***** Data to process *****
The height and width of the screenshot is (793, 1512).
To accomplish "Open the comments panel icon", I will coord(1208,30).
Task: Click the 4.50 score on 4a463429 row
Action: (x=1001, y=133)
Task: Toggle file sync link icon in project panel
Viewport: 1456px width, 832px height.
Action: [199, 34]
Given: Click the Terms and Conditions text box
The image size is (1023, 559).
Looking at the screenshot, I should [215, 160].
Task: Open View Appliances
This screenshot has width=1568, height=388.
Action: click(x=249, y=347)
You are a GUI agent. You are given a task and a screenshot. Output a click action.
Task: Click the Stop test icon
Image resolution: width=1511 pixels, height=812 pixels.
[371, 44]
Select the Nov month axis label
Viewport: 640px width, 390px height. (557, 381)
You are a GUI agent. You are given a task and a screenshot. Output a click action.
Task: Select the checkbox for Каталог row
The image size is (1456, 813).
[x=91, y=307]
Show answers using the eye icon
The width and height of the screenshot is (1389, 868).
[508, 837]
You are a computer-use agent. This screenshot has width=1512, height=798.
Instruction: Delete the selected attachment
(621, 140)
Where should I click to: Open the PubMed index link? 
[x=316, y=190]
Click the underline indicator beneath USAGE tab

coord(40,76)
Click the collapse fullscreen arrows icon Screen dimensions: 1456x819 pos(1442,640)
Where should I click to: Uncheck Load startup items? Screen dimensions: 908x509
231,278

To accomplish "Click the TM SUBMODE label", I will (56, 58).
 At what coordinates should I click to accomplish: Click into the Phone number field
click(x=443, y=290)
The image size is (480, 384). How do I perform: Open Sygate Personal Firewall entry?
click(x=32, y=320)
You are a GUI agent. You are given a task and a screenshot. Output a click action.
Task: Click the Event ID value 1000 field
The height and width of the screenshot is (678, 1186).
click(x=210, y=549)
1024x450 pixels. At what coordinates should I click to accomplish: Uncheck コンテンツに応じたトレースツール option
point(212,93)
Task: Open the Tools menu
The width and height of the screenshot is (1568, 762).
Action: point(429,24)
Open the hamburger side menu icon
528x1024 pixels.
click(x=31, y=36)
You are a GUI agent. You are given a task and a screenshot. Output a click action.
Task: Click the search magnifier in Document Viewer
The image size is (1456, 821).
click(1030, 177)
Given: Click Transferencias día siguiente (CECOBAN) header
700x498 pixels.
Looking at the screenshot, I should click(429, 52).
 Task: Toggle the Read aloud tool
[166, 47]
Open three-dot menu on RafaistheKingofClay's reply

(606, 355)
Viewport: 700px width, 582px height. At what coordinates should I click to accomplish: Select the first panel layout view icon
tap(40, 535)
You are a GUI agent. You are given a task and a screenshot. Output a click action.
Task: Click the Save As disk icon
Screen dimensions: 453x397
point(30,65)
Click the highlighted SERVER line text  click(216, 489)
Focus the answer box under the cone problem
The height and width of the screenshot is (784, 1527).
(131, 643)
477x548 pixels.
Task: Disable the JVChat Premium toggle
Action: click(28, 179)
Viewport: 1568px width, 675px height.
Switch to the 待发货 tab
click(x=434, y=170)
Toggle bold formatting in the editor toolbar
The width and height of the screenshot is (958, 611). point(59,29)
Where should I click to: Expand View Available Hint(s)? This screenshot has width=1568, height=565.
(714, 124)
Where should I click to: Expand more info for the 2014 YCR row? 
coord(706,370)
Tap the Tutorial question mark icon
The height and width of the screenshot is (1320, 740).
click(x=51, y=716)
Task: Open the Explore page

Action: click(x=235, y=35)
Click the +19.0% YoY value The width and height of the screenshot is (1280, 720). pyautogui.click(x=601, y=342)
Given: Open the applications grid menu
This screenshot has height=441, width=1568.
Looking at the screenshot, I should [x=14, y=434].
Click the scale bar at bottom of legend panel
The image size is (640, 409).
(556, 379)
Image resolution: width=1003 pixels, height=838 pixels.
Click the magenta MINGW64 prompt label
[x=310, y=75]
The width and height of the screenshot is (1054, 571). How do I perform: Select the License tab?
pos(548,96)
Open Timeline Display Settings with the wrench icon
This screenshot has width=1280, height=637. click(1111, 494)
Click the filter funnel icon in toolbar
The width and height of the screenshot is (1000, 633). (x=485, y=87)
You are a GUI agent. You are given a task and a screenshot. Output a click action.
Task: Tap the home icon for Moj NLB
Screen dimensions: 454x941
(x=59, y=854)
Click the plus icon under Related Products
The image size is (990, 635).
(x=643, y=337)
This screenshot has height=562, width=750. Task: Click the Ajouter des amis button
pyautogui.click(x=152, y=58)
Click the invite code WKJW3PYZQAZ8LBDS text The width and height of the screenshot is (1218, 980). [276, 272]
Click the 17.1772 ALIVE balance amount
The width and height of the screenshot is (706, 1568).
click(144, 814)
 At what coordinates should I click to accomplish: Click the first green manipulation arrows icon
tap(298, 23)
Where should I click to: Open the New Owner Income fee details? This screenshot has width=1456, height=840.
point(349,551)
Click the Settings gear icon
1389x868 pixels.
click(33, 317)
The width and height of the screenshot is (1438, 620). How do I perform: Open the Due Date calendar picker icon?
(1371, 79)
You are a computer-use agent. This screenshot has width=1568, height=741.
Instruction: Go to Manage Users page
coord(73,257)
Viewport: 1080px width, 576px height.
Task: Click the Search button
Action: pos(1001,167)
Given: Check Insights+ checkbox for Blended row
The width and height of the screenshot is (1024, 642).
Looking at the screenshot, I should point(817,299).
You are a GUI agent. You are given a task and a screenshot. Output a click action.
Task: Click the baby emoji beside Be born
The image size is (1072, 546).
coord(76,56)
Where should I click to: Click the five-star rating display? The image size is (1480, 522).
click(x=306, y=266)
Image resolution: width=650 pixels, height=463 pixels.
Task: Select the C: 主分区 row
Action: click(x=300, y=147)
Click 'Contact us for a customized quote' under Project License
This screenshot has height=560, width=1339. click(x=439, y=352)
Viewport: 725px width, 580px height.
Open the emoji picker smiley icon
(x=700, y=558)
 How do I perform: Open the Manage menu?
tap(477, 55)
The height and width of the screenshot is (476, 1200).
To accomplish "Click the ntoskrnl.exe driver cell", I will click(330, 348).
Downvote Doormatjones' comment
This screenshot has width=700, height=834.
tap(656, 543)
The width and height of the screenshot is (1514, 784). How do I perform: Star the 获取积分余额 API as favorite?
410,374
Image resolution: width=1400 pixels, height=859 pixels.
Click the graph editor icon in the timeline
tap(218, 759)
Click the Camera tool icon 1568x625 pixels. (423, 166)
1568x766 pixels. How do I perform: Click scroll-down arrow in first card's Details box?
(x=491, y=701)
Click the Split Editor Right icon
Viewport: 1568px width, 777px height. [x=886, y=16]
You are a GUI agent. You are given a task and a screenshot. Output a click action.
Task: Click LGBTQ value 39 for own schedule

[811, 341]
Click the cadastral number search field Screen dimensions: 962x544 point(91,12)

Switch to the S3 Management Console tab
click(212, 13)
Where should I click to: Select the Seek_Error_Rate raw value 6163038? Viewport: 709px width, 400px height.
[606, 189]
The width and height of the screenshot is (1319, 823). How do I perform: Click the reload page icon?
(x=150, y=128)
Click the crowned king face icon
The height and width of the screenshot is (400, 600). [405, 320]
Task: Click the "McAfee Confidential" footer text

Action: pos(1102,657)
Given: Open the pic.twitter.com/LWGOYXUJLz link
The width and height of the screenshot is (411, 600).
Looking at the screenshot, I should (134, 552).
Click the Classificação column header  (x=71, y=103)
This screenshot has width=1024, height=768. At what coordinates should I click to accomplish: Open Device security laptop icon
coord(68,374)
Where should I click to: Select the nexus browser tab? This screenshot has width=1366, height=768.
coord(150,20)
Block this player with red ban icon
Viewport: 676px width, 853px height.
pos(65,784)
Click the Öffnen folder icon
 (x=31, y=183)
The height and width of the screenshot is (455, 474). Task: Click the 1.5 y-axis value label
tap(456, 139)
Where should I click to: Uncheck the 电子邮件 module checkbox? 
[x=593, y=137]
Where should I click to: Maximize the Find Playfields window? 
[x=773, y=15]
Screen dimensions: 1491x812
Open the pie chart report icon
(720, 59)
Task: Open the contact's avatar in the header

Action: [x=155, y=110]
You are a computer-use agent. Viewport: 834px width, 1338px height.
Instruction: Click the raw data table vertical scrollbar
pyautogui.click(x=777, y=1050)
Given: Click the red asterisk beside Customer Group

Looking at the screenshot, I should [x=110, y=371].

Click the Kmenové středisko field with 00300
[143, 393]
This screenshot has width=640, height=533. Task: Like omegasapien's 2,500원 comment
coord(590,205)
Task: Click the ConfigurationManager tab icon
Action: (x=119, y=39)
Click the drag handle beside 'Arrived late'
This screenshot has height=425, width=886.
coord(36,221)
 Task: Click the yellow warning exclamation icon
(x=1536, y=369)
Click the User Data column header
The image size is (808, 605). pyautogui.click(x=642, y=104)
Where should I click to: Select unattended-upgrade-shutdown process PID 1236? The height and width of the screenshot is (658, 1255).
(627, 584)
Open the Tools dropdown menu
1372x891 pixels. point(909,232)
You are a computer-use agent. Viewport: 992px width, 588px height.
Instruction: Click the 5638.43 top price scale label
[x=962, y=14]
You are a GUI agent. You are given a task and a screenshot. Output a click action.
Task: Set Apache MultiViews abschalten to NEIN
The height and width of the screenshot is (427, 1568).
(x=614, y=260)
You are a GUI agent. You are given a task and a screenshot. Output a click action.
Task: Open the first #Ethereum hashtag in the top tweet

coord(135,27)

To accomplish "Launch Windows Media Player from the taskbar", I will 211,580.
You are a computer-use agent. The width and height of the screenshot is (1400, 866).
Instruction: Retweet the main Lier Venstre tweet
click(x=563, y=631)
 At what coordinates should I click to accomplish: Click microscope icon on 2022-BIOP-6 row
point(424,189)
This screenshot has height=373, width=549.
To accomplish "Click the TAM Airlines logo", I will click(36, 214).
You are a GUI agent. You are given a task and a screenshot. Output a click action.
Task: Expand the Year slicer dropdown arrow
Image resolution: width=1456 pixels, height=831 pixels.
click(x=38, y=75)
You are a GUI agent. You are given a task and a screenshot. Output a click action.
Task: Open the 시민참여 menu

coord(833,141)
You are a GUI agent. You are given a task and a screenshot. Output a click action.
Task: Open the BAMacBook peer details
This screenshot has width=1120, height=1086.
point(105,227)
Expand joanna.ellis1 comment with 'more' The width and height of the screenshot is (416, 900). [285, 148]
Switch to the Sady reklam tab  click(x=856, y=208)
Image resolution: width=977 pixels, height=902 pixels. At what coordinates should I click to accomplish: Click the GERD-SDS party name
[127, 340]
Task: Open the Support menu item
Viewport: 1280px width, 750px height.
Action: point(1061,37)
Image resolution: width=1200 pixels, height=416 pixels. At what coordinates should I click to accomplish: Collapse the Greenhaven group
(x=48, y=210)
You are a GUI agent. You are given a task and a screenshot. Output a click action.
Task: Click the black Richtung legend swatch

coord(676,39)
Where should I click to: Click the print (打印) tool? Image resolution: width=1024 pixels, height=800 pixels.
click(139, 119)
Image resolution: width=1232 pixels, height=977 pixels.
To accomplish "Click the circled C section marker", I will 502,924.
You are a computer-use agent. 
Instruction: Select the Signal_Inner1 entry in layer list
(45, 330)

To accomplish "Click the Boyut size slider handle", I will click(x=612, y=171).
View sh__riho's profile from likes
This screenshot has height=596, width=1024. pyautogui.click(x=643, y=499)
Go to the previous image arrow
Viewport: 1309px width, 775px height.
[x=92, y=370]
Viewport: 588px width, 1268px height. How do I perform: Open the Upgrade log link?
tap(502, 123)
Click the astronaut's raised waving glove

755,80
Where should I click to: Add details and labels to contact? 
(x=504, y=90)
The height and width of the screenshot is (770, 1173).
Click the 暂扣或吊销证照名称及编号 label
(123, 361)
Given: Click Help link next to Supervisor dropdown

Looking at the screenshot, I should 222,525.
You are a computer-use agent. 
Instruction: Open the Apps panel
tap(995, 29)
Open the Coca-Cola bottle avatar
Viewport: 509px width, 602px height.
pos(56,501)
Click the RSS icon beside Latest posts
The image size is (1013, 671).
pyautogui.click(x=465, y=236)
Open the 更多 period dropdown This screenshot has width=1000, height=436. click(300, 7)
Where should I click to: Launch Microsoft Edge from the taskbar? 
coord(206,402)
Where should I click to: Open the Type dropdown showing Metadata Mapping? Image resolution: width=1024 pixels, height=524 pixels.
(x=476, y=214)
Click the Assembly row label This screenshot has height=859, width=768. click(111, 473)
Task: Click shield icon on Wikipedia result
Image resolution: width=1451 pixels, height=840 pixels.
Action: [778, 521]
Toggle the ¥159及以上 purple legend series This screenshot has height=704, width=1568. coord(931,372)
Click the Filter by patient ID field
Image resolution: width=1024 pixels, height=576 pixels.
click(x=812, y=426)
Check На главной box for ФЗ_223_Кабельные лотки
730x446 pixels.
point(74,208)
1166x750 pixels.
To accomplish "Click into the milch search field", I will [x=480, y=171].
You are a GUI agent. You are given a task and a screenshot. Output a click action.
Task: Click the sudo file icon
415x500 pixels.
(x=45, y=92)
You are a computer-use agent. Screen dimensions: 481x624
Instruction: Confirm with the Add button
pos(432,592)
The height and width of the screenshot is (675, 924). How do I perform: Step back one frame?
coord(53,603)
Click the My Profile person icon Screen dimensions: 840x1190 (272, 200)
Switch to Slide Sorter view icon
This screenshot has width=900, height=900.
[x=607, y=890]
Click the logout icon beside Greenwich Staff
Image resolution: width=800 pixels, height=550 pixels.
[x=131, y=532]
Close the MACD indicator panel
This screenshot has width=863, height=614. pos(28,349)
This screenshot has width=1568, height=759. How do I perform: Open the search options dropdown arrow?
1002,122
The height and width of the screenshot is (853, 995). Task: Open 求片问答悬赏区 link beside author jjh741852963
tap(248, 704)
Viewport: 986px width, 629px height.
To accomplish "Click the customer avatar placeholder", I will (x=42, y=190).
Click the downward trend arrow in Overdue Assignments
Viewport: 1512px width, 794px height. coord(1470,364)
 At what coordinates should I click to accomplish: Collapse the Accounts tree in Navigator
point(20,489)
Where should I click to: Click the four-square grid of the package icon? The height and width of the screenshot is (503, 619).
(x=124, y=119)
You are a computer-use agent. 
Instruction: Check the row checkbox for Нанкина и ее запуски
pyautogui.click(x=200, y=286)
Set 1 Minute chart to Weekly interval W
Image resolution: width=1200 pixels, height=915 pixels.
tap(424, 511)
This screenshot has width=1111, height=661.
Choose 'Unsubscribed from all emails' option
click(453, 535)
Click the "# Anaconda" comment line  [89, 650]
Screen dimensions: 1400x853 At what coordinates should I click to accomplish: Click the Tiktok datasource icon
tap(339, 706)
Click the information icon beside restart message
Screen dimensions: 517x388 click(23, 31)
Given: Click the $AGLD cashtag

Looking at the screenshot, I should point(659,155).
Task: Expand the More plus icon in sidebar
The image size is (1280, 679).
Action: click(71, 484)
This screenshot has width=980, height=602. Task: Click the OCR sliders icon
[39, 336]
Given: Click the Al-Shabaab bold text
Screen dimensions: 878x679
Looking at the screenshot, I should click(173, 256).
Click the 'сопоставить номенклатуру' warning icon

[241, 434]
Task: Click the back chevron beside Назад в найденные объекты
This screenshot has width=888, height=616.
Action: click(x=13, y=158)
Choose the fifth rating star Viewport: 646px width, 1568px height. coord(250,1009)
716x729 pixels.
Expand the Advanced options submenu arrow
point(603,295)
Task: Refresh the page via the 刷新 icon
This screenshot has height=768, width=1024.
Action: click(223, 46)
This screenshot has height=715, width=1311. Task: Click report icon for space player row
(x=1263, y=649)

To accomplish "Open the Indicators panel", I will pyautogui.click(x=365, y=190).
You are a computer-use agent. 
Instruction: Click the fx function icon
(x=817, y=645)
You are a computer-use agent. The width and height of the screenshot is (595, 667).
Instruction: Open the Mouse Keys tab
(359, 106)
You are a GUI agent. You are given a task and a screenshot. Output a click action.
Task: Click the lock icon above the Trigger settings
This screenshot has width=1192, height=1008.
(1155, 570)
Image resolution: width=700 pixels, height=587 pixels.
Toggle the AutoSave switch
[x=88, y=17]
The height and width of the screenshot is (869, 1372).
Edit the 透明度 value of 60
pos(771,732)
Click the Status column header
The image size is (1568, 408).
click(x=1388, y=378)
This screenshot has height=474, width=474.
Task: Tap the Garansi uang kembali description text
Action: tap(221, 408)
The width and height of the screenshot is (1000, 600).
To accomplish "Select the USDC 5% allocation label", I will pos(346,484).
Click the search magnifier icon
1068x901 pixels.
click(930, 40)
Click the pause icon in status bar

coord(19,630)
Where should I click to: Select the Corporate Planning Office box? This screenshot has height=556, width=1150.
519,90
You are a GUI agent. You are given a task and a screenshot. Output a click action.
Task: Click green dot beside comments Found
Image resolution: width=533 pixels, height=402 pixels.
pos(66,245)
*****
Given request
Copy out the items above exactly as they appear, from the line containing "The image size is (480, 384)." through the line containing "click(x=31, y=36)", including both of those lines.

Written answer
The image size is (480, 384). How do I perform: Open Sygate Personal Firewall entry?
click(x=32, y=320)
You are a GUI agent. You are given a task and a screenshot. Output a click action.
Task: Click the Event ID value 1000 field
The height and width of the screenshot is (678, 1186).
click(x=210, y=549)
1024x450 pixels. At what coordinates should I click to accomplish: Uncheck コンテンツに応じたトレースツール option
point(212,93)
Task: Open the Tools menu
The width and height of the screenshot is (1568, 762).
Action: point(429,24)
Open the hamburger side menu icon
528x1024 pixels.
click(x=31, y=36)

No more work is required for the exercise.